Place and Mobility
January 8, 2016 § 7 Comments
I’m reading a bit about theories of place right now. And I’m struck by geographers who bemoan the mobility of the world we live, as it degrades place in their eyes. It makes our connections to place inauthentic and not real. We spend all this time in what they call un-places: airports, highways, trains, cars, waiting rooms. And we move around, we travel, we relocate. All of this, they say, is degrading the idea of place, which is a location we are attached to and inhabit in an authentic manner.
I see where these kinds of geographers come from. I have spent a fair amount of my adult life in un-places. I have moved around a lot. In my adult life, I have lived in Vancouver, Ottawa, Vancouver again, Ottawa again, Montreal, Western Massachusetts, Boston, and now, Alabama. If I were to count the number of flats I have called home, I would probably get dizzy.
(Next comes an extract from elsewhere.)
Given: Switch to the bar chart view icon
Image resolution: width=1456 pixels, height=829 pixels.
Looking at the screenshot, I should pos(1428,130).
And yet, I have a strong connection to place. I am writing this in my living room, which is the room I occupy the most (at least whilst awake and conscious) in my home. It is my favourite room and it is carefully curated to make it a comfortable, inviting place for me. It is indeed a place. And yet, I have only lived here for six months. In fact, today is six months sine I moved into this house. I have a similar connection to the small college town I live in. And the same goes for my university campus.
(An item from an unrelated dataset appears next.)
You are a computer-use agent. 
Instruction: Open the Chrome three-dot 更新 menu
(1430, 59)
So am I different than the people these geographers imagine flitting about the world in all these un-places, experiencing inauthentic connections to their locales? Am I fooled into an inauthentic connection to my places? I don’t think so. And I think I am like most people. Place can be a transferrable idea, it can be mobile. Our place is not necessarily sterile. It seems to me that a lot of these geographers are also overlooking the things that make a place a place: our belongings, our personal relationships to those who surround us, or own selves and our orientation to the world.
Sure, place is mobile in our world, but that does not mean that place is becoming irrelevant as these geographers seem to be saying. Rather, it means that place is mobile. Place is by nature a mutable space. Someone else called this house home before me. This house has been here since 1948. But that doesn’t mean that this is any less a place to me.